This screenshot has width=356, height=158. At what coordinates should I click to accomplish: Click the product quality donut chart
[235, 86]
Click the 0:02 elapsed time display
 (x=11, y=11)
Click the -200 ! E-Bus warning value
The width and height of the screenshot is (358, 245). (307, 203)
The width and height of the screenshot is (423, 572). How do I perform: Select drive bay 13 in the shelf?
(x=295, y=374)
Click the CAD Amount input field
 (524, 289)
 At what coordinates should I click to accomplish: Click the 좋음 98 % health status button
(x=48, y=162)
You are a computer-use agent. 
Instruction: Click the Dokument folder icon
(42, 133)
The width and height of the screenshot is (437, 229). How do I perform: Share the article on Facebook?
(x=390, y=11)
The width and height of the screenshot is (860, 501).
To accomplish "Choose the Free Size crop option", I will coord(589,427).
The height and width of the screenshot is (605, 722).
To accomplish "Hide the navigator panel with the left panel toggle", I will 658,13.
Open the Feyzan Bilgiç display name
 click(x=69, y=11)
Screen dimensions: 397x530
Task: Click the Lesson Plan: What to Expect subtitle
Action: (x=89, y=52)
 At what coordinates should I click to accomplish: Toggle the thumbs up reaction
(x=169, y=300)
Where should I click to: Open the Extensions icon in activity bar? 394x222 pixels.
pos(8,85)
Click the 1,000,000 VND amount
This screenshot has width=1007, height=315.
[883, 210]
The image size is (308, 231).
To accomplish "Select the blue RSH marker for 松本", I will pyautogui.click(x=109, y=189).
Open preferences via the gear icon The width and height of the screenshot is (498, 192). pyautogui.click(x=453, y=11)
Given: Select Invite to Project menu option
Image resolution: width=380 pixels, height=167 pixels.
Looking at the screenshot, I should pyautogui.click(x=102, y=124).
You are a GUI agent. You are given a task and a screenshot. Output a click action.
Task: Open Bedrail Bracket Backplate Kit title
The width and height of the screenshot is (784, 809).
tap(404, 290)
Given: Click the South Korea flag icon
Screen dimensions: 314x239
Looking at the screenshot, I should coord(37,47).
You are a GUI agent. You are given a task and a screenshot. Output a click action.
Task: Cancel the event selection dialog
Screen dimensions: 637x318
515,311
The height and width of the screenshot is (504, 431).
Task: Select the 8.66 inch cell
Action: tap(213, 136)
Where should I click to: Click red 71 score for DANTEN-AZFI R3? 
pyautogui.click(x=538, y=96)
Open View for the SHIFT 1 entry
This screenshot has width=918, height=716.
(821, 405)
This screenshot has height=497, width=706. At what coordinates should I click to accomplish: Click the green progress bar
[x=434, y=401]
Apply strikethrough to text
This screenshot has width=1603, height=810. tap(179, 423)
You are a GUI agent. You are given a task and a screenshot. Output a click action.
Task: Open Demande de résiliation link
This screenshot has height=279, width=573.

◇ ◇ ◇

Aim of the task — Wherever the line holding "The width and height of the screenshot is (423, 572)." falls in the entries above, copy exactly from it through the line holding "The width and height of the screenshot is (860, 501).", inclusive, and add nothing.

Problem solution —
The width and height of the screenshot is (423, 572). How do I perform: Select drive bay 13 in the shelf?
(x=295, y=374)
Click the CAD Amount input field
 (524, 289)
 At what coordinates should I click to accomplish: Click the 좋음 98 % health status button
(x=48, y=162)
You are a computer-use agent. 
Instruction: Click the Dokument folder icon
(42, 133)
The width and height of the screenshot is (437, 229). How do I perform: Share the article on Facebook?
(x=390, y=11)
The width and height of the screenshot is (860, 501).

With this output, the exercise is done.